Roman Reigns - "Cocaine" Eric Clapton "Strong As a Rock" by Bob Seger
Seth Rollins - "Physical" by Olivia Newton-John
Triple H - the entirety of Motörhead's classic 1980 album Ace of Spades because who's gonna stop him, hm?
Daniel Bryan and Brie Bella - "I Got You Babe" by Sonny and Cher
John Cena - the song where he warns that they never shoulda let him spit with Wiz Khalifa
Nikki Bella - "Single Ladies" by Beyonce
Bray Wyatt - "In a Gadda Da Vita" by Iron Butterfly
Vince McMahon - "WHAT DO YOU MEAN YOU DON'T HAVE MY HIT SONG 'STAND BACK?' IT WAS LEGENDARY. FUCK YOU."

So far, Sami Zayn, Apollo Crews, the Vaudevillains, Baron Corbin, Dana Brooke, Enzo Amore, and Colin Cassady have all been brought to the RAW/Smackdown roster, which kinda leaves the cupboards suspiciously bare of prior talent. That being said, I can see WWE porting nearly every single established wrestler it has in NXT right now onto one of the two live shows. The most likely ones to get the nod to me are Bayley, American Alpha, Samoa Joe, Finn Bálor, and The Revival. Shinsuke Nakamura seems destined to hold the NXT Championship, starting as early as Brooklyn, and Asuka has a stranglehold on the Women's Championship; they both would be better served up top. However, I doubt that both of them will come. If I were Triple H and Vince McMahon, I wouldn't even bother sending Bobby Roode's things to Orlando and instead have him get drafted to RAW right away. Both Carmella and Alexa Bliss are intriguing names that could bolster either brand's female rosters. And if Rey Mysterio ends up being a little too rich for McMahon's blood to be brought back, then I'd put Andrade "Cien" Almas at an outside shot to get right to the RAW or Smackdown narrative for that coveted "Latin" demographic. I would be absolutely shocked if Nia Jax, Buddy Murphy, Wesley Blake, Tye Dillinger, Eric Young, Austin Aries, Oney Lorcan (JESUS), Peyton Royce, Billie Kay, Elias Sampson, TM 61, Johnny Gargano, or Tommaso Ciampa appear on either RAW or Smackdown anytime soon. But then again, I didn't think Brooke or Crews were anywhere near ready for prime time so who the fuck knows.

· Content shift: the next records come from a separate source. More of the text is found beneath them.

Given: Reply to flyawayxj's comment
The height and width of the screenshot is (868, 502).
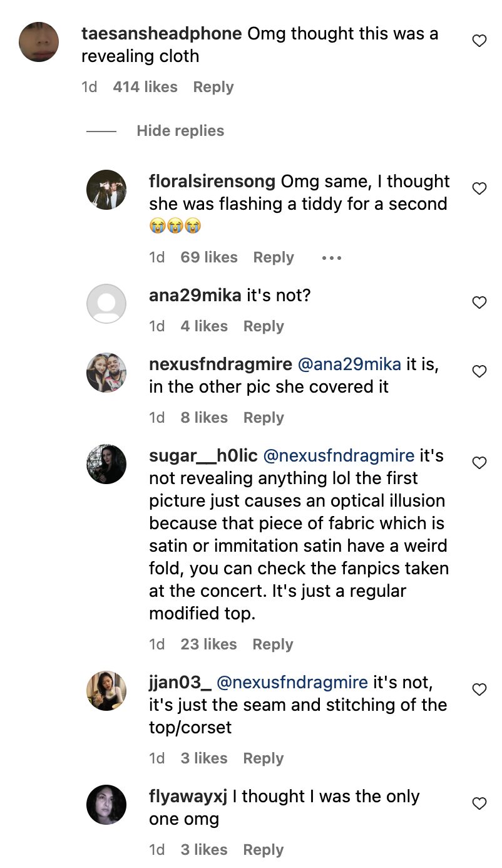Looking at the screenshot, I should point(264,850).
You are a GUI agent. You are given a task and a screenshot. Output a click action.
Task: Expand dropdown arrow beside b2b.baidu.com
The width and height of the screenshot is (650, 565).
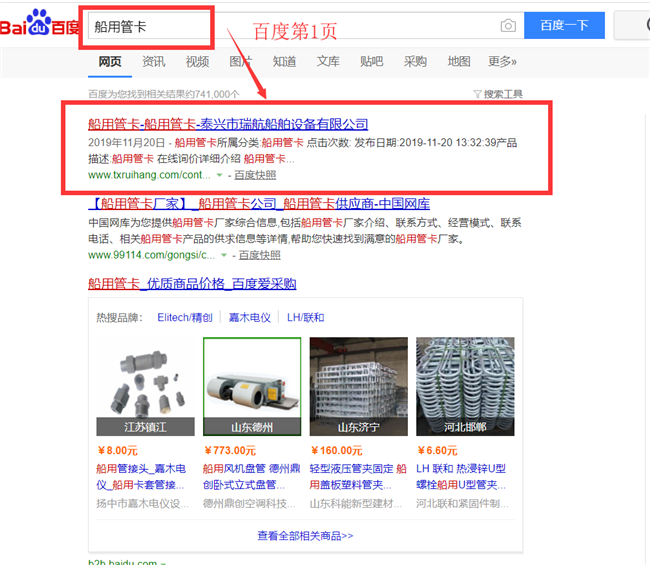[x=163, y=563]
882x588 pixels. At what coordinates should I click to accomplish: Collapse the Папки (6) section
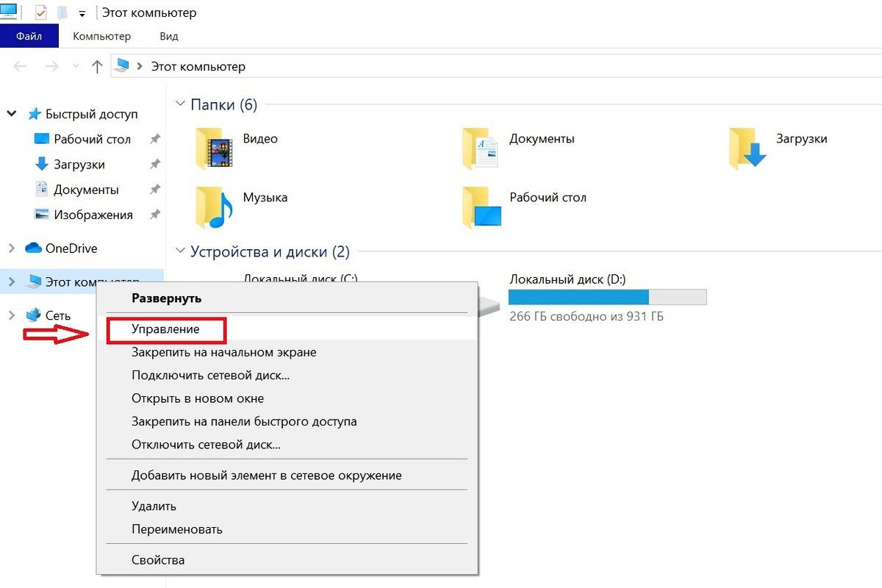(181, 105)
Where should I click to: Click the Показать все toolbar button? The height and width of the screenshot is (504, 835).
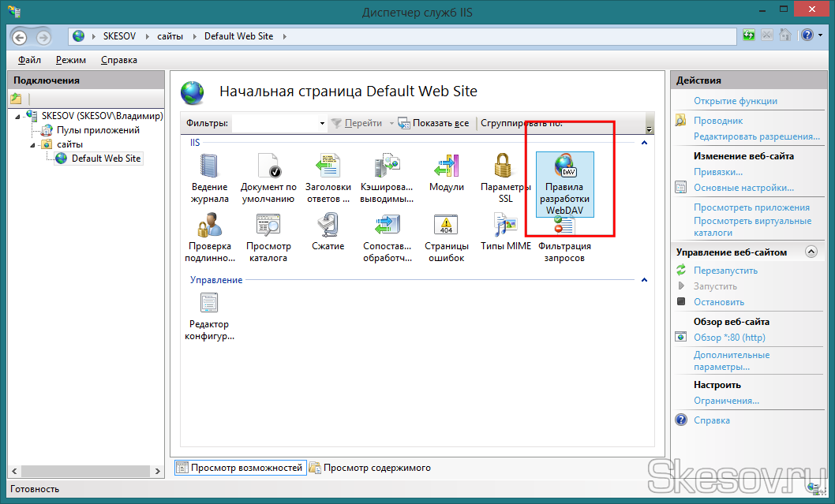(x=433, y=123)
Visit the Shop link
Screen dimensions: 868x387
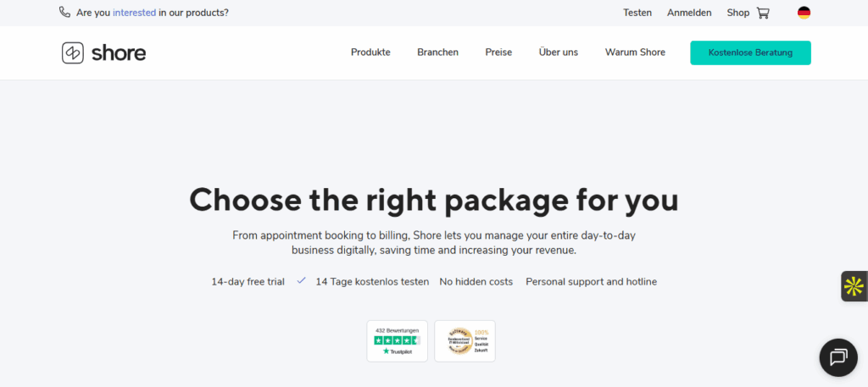737,13
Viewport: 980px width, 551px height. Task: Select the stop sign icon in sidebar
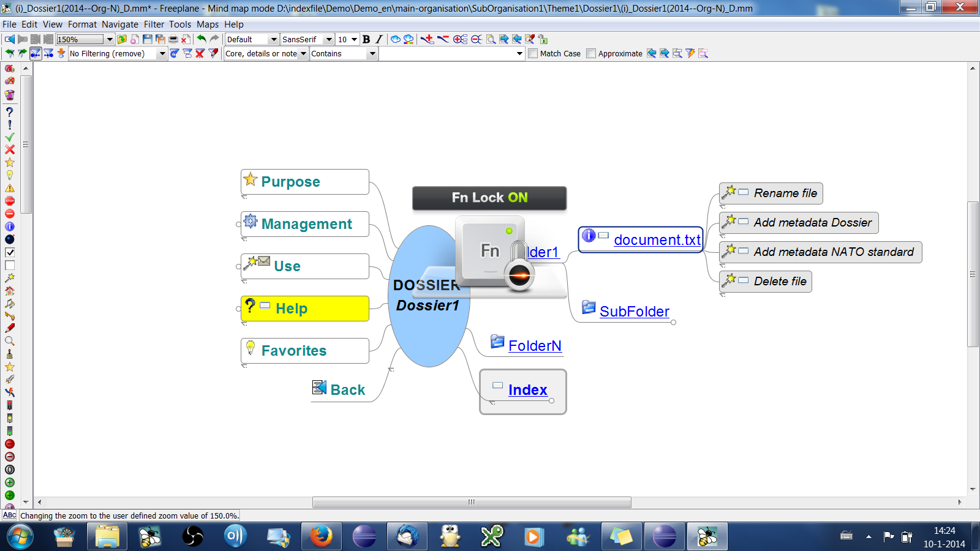tap(10, 201)
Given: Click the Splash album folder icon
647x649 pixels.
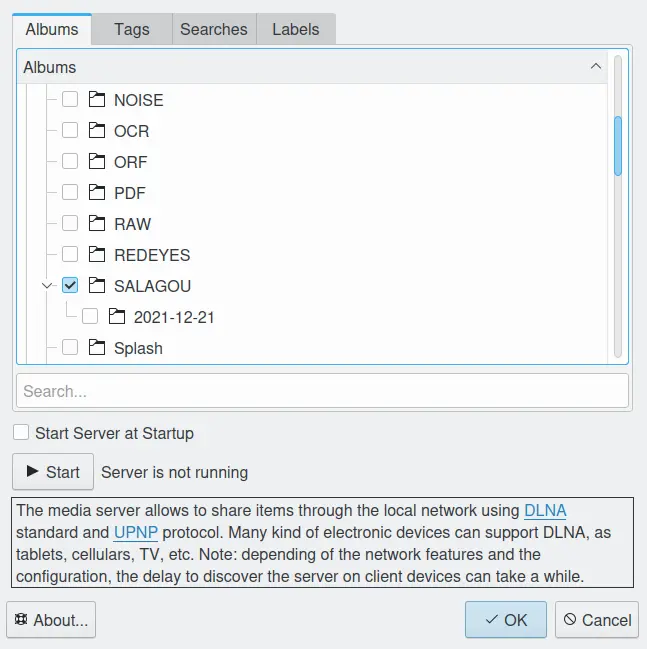Looking at the screenshot, I should point(97,348).
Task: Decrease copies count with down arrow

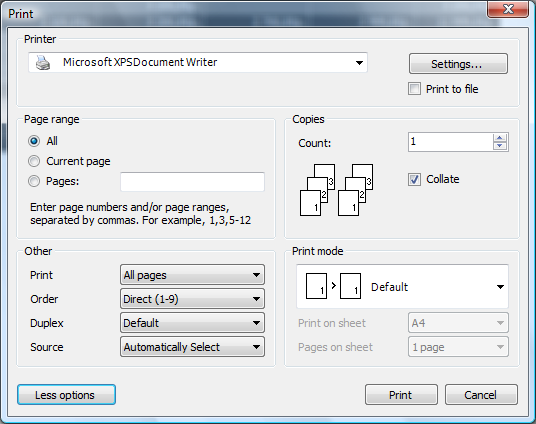Action: coord(500,146)
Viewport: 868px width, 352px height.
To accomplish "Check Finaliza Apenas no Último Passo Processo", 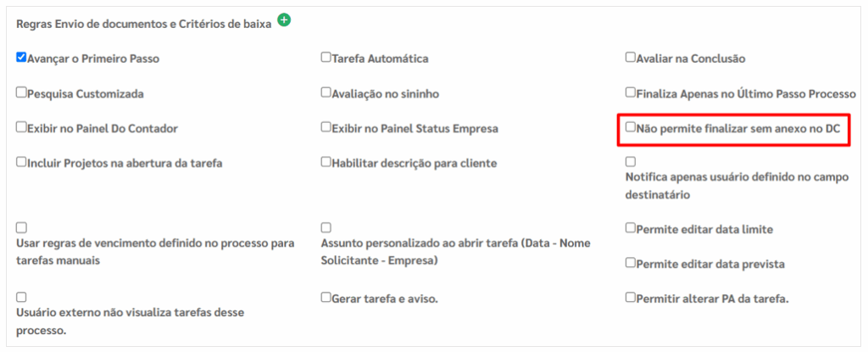I will [x=630, y=92].
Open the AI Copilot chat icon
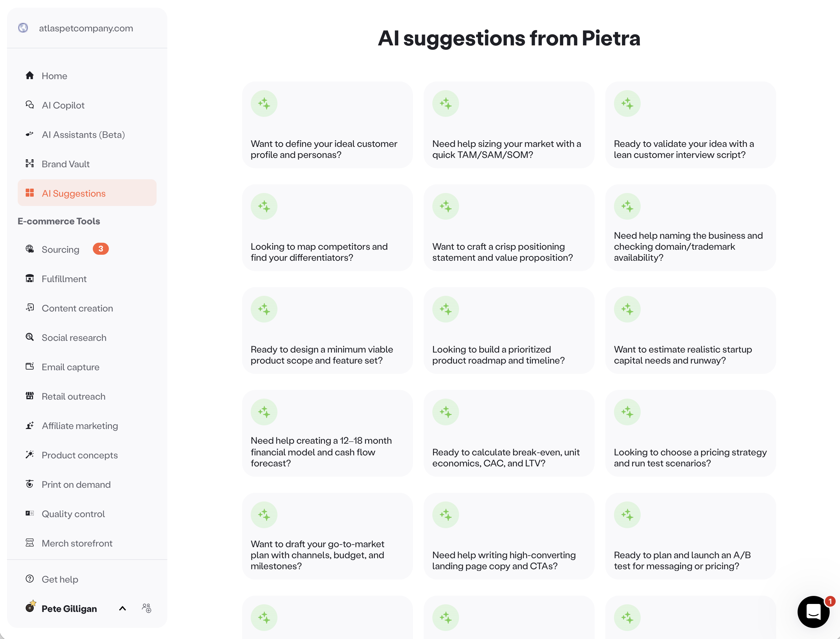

I think most people like you and me in this Twitter/Internet bubble come across folks who fetishize older wrestling, so it's weird when someone like your friend says he won't even consider pre-Attitude Era wrestling. But honestly, the way wrestling has evolved over the years feels like anything that came before from a simpler time is below an excitement floor for newer fans. Folks who became into wrestling more recently are used to big spots, flips everywhere, guys with five or more moves of doom, and props like announce tables or barricades being used as props. All that stuff before 1998 was used sparingly, and even if someone like myself can go back and find the strains of modernism in older wrestling, some people might see a bunch of headlocks and punches and kicks and see that it's boring. All of this explanation is a huge gulf of generalizing, but it's also a reason why I think someone can be into newer wrestling exclusively. It's not bad or good; it's just a circumstance of real life.

I hate the idea of moving Nerlens Noel within the division. Hate it. I understand he has more trade value than Jahlil Okafor at this point, and I wouldn't be too heartbroken if he went to, say, Phoenix at number four. But that all depends on whether Boston stays put and drafts someone other than Kris Dunn (I hear the Celtics don't like him, but the team is also fielding a ton of offers for teams who do). If you're a Celtics fan, yes, you want Noel over Okafor because Noel is a defensive presence who can add a little on offense. Okafor might be able to get 20 and 10 just rolling out of bed in the morning (credit Spike Eskin for that), but the question isn't what he gives you defensively but how much he takes away. Boston is closer to a big run in the playoffs than not, and defense wins Championships. So it should be angling for Noel, to be honest.